Ingeborg Bachmann

1926 - 1973 / Austria

To The Sun

More beatiful than the remarkable moon and her noble light,
More beautiful than the stars, the famous medals of the night,
More beautiful than the fiery entrance a comet makes,
And called to a part far more splendid than any other planet's
Because daily your life and my life depend on it, is the sun.

Beautifu sun that rises, his work not forgotten,
And completes it, most beautifully in summer, when a day
Evaporates on the coast, and effortlessly mirrored the sails
Pass through your sight, till you tire and cut short the last.

Without the sun even art takes the veil again,
You cease to appear to me, and the sea and the sand,
Lashed by shadows, take refuge under my eyelids.

Beautiful light, that keeps us warm, preserves us, marvellously makes sure
That I see again and that I see you again!

Nothing more beautiful under the sun than to be under the sun . . .

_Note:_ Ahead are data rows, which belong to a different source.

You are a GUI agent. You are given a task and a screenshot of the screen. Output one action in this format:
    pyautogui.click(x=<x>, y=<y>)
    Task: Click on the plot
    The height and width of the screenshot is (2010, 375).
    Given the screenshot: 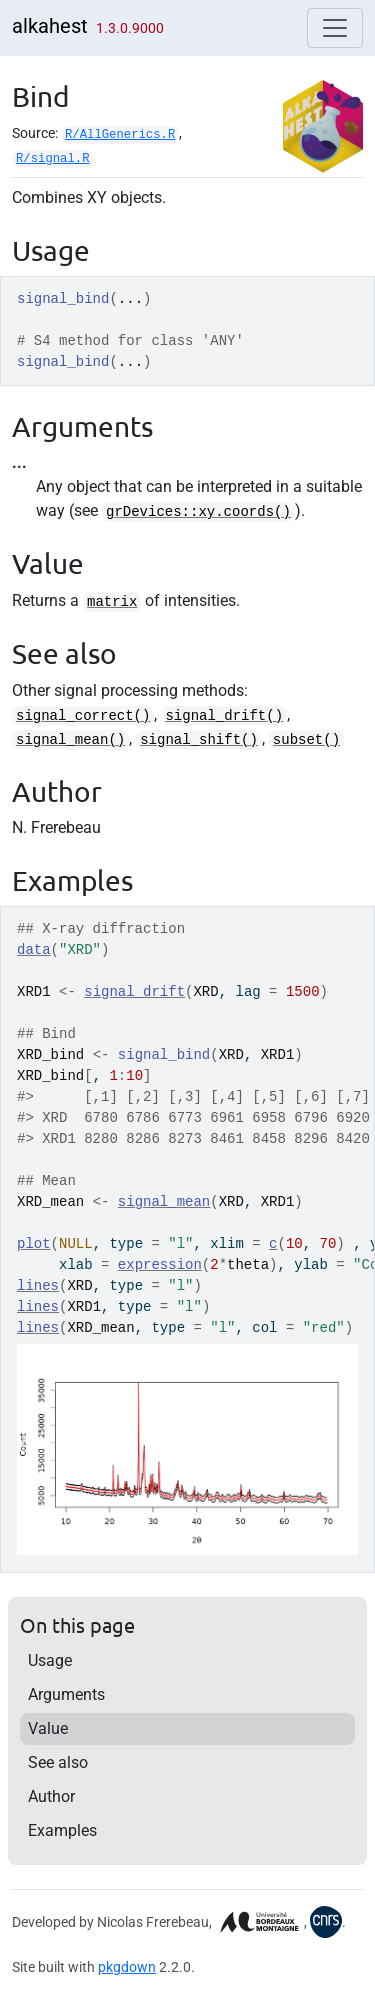 What is the action you would take?
    pyautogui.click(x=34, y=1244)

Nothing more beautiful than to see the stick in water and the bird above,
Pondering his flight, and, below, the fishes in shoals,

Coloured, moulded, brought into the world with a mission of light,
And to see the radius, the square of a field, my landscape's thousand angles

and the dress you have put on. And yourdress, bell-shaped and blue!
Beautiful blue, in which peacocks walk and bow,

Blue of far places, the zones of joy with weathers that suit my mood,
Blue chance on the horizon! and my enchanted eyes
Dilate again and blink and burn themselves sore.

Beautiful sun, to whom dust owes great admiration yet,
Not for the moon, therefore, and not for the stars, and not
Because night shows off with comets, trying to fool me,
But for your sake, and endlessly soon, and for you above all

I shall lament the inevitable loss of my sight.